» Required work
Without any of the pictures, print every record below exactly.

» The input
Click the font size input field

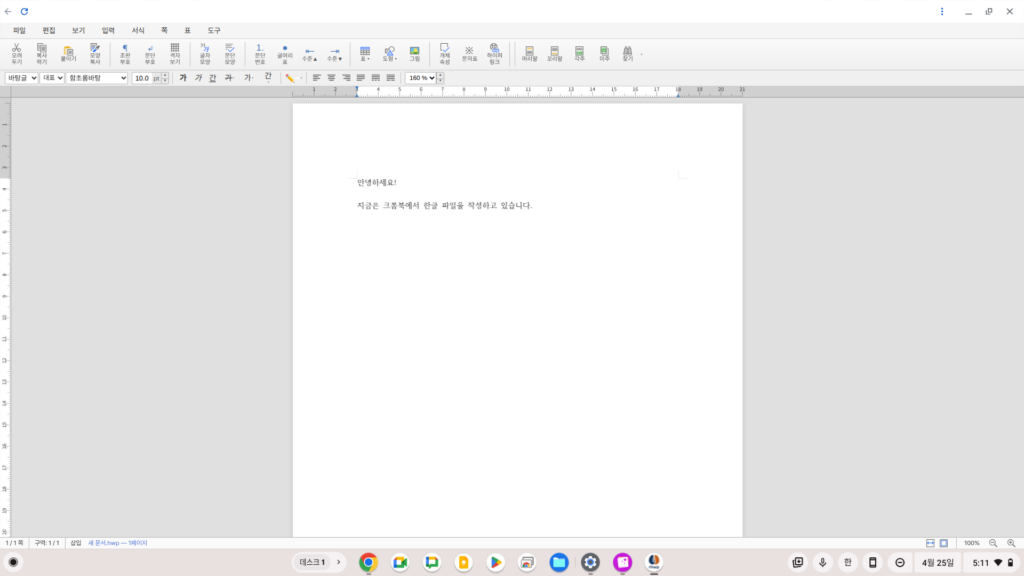point(142,78)
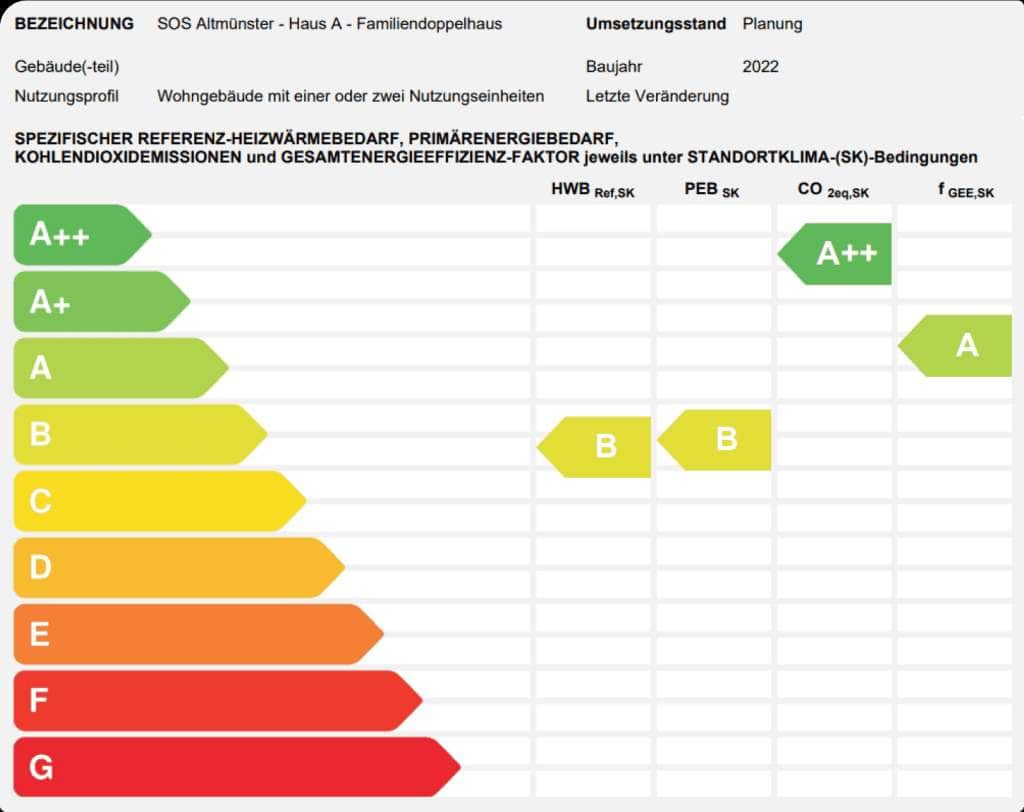
Task: Select the PEB SK column header
Action: 711,190
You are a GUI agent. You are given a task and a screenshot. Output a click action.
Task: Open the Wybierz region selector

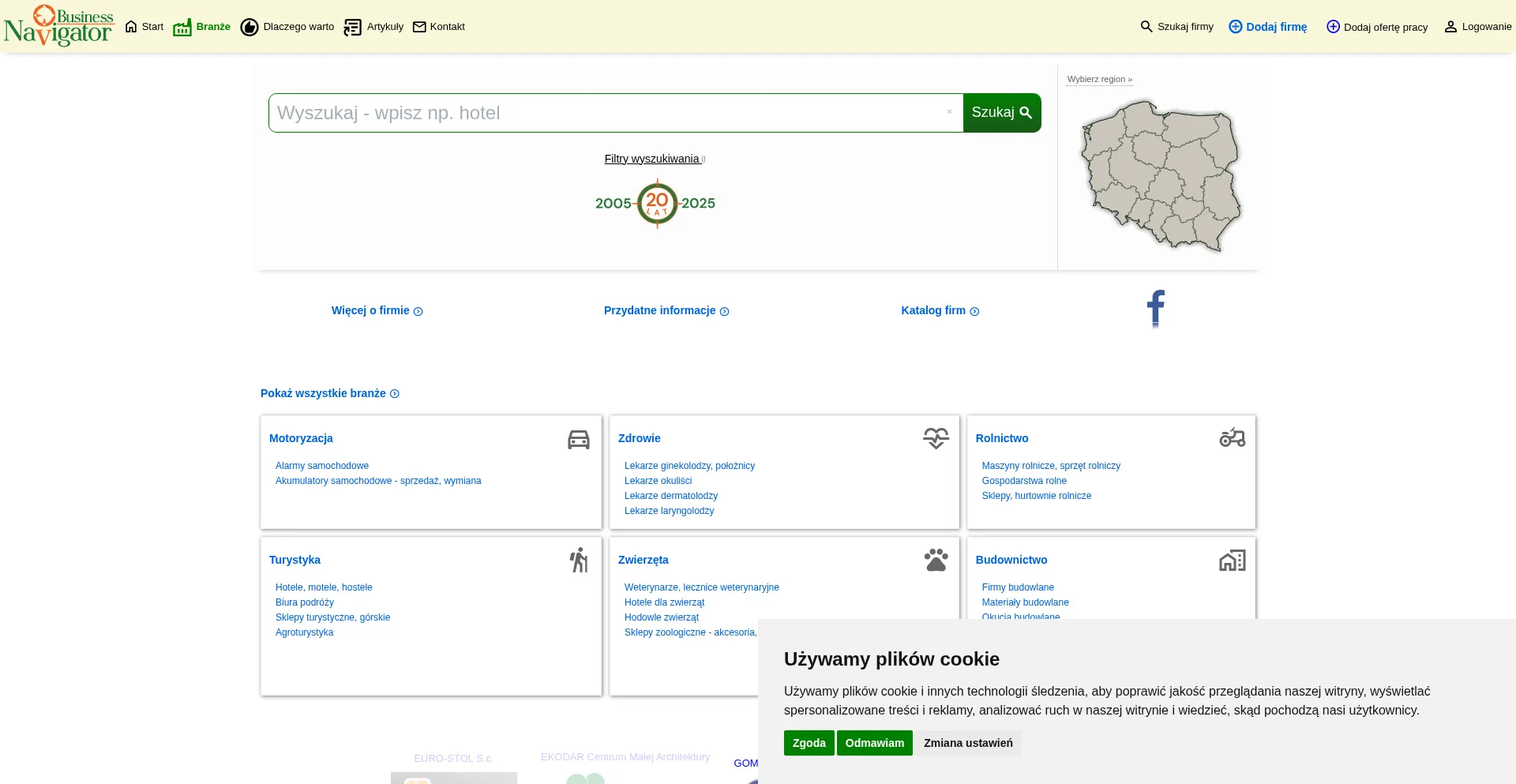[1099, 79]
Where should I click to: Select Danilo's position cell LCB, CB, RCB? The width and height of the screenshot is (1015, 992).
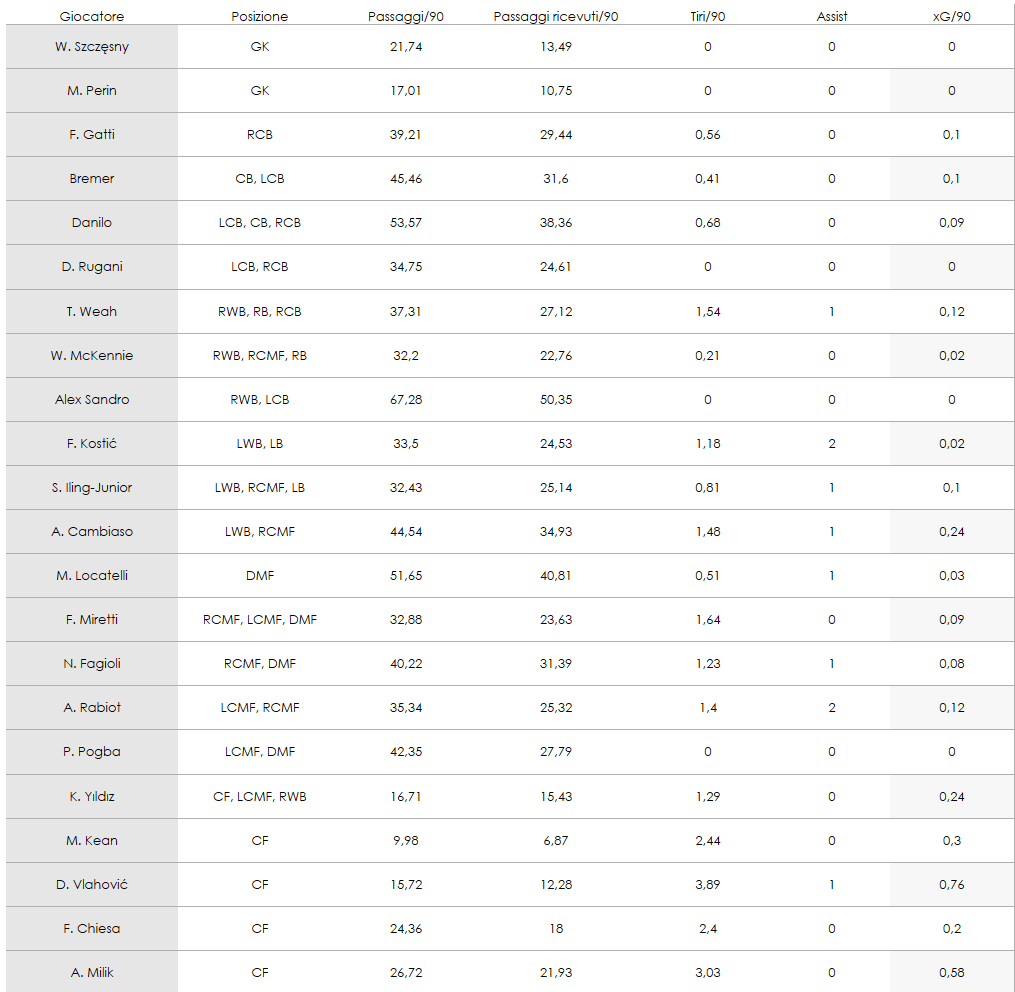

» Your response
Click the font size input field

point(142,78)
Task: Select the PEB SK column header
Action: 711,190
You are a GUI agent. You are given a task and a screenshot. Output a click action.
Task: Open the Wybierz region selector

[1099, 79]
Where should I click to: Select Danilo's position cell LCB, CB, RCB? The width and height of the screenshot is (1015, 992).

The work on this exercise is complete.